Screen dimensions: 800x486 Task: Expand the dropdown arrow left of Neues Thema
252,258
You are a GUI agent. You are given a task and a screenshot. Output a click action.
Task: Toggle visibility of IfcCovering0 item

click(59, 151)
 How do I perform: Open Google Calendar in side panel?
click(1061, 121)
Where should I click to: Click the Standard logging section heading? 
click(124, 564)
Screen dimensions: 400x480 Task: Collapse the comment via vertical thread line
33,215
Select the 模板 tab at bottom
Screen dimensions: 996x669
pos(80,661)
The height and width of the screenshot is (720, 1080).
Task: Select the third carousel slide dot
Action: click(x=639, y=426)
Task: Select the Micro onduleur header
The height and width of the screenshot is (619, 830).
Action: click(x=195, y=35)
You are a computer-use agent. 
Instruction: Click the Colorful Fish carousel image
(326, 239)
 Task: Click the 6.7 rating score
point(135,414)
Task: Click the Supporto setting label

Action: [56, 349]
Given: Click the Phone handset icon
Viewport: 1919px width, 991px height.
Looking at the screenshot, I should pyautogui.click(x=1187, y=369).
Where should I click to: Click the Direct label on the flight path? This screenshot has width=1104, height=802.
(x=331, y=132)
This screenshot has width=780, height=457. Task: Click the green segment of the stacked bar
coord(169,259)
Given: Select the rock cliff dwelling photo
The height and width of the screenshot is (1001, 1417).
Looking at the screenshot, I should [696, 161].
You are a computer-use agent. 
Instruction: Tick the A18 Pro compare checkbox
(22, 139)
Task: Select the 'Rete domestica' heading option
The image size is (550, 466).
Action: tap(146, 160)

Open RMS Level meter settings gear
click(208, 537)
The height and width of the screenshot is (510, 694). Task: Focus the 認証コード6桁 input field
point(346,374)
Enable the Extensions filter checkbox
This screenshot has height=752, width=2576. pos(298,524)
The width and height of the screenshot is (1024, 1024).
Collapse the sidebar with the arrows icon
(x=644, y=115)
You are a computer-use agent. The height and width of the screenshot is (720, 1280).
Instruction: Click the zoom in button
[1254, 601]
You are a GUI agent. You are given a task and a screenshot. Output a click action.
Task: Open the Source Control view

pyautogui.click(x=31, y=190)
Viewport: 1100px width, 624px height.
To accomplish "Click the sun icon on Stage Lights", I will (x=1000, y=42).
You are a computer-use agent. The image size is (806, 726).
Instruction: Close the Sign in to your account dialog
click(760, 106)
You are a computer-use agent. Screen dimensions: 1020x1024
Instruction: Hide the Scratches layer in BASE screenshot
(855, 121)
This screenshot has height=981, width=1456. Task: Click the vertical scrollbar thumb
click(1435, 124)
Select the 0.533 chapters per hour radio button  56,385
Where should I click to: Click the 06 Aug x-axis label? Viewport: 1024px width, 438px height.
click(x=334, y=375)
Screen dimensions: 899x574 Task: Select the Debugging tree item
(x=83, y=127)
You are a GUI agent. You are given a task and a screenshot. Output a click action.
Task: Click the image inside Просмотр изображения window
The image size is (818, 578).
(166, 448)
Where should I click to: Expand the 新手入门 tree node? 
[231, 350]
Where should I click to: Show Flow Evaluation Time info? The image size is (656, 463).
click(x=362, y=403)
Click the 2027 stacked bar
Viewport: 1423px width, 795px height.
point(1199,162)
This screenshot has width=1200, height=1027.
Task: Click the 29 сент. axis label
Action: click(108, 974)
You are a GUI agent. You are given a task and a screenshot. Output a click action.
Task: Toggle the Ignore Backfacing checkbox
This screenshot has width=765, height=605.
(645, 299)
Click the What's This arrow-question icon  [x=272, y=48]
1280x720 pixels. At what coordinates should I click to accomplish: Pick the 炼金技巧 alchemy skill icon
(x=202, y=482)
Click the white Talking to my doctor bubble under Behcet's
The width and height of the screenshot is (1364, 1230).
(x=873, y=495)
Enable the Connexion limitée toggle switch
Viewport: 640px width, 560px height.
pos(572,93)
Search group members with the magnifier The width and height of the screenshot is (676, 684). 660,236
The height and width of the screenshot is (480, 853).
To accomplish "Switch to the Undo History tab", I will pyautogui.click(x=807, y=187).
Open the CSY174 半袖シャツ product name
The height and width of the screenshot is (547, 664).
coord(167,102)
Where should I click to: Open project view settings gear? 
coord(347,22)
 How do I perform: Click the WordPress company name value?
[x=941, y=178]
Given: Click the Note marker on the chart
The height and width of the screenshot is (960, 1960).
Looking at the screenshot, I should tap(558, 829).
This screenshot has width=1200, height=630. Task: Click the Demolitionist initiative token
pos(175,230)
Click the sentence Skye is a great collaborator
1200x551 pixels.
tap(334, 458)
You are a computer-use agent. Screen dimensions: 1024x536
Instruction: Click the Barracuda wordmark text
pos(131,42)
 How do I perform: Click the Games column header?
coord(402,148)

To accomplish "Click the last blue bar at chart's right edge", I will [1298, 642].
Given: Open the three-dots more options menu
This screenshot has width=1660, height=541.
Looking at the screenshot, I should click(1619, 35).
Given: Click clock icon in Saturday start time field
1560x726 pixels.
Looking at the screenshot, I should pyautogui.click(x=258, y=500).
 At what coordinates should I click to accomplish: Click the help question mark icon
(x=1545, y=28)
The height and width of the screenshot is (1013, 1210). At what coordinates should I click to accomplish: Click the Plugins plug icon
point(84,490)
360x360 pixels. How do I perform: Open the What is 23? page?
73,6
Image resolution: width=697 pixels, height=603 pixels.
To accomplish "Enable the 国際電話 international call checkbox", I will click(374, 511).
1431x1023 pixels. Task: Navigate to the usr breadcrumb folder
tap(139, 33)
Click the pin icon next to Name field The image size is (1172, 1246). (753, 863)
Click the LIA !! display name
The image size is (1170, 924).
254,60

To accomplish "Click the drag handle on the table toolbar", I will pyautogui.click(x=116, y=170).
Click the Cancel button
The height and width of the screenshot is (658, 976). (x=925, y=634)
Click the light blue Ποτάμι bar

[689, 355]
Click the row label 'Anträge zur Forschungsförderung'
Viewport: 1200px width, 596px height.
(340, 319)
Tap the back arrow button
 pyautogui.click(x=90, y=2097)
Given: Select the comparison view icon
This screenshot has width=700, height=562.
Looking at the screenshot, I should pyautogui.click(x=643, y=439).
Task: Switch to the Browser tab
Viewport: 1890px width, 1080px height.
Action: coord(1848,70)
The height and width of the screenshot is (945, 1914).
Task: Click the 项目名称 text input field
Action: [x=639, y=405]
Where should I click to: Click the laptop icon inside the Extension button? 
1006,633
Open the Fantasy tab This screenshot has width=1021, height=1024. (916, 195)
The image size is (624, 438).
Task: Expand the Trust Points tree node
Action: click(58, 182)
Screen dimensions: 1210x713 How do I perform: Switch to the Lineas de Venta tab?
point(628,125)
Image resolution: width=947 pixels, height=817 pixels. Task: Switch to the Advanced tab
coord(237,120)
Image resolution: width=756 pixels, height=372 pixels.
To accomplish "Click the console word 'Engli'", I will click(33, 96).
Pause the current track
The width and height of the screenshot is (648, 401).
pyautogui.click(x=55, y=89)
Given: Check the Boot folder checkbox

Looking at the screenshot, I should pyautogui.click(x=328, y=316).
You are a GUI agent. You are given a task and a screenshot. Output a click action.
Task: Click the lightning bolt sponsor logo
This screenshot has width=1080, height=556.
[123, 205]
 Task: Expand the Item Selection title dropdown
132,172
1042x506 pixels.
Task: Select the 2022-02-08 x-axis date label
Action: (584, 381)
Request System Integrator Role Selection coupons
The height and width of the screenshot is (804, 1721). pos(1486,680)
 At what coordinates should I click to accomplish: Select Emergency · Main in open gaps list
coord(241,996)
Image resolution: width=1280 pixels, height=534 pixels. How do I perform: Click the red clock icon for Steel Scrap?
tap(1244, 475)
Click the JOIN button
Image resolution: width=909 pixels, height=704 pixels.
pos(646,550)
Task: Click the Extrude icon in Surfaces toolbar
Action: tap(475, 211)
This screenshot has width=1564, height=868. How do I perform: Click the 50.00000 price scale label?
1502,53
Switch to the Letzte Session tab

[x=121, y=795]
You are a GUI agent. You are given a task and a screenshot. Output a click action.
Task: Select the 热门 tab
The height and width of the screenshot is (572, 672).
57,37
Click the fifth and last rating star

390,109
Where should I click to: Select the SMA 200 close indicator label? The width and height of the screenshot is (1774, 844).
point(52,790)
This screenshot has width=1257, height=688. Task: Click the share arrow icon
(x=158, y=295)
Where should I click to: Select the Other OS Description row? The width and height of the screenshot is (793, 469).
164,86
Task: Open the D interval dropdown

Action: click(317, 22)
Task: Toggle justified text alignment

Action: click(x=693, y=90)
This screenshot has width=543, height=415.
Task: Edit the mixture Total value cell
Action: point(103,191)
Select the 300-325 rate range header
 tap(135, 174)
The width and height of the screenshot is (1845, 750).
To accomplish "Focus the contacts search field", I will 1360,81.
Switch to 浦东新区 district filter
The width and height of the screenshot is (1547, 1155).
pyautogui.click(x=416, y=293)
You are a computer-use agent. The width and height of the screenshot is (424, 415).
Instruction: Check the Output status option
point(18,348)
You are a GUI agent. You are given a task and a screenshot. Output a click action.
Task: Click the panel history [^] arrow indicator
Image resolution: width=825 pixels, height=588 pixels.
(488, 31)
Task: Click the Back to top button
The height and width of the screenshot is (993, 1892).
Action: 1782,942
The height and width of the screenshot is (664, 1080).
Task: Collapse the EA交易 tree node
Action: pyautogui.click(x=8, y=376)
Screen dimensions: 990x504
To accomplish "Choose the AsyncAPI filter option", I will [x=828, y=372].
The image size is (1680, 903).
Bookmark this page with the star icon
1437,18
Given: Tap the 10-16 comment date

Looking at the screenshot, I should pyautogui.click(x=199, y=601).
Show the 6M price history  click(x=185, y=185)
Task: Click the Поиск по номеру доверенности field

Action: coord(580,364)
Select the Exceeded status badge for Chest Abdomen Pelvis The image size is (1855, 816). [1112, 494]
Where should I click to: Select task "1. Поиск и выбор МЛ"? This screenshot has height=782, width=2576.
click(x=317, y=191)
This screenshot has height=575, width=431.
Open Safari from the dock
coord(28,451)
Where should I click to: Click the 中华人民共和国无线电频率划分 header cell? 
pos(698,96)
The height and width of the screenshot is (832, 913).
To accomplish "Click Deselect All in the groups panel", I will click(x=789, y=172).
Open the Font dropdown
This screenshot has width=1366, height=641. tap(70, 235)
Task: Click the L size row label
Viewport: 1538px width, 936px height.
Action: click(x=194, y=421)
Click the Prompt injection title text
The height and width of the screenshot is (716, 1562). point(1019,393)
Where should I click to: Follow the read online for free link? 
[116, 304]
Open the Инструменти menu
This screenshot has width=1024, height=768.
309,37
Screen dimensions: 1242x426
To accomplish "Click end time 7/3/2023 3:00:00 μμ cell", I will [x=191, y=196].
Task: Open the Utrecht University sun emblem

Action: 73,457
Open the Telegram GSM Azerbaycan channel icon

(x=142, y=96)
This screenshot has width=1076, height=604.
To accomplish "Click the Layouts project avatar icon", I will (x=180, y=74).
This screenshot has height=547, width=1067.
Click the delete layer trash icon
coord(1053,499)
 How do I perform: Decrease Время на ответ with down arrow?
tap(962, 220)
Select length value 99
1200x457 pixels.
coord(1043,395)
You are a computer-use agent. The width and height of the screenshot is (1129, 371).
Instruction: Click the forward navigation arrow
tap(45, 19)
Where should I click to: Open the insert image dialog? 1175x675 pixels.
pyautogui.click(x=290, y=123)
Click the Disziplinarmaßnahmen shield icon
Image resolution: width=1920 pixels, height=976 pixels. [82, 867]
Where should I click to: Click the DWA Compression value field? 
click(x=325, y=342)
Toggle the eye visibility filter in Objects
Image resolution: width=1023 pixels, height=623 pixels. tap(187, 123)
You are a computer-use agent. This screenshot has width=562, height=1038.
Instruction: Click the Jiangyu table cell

----

**WHAT YOU HAVE TO DO**
Filter the data, keeping only the lines that contain "chart".

**ANSWER TO THIS EXERCISE**
Given: Click the Note marker on the chart
To accomplish "Click the last blue bar at chart's right edge", I will [1298, 642].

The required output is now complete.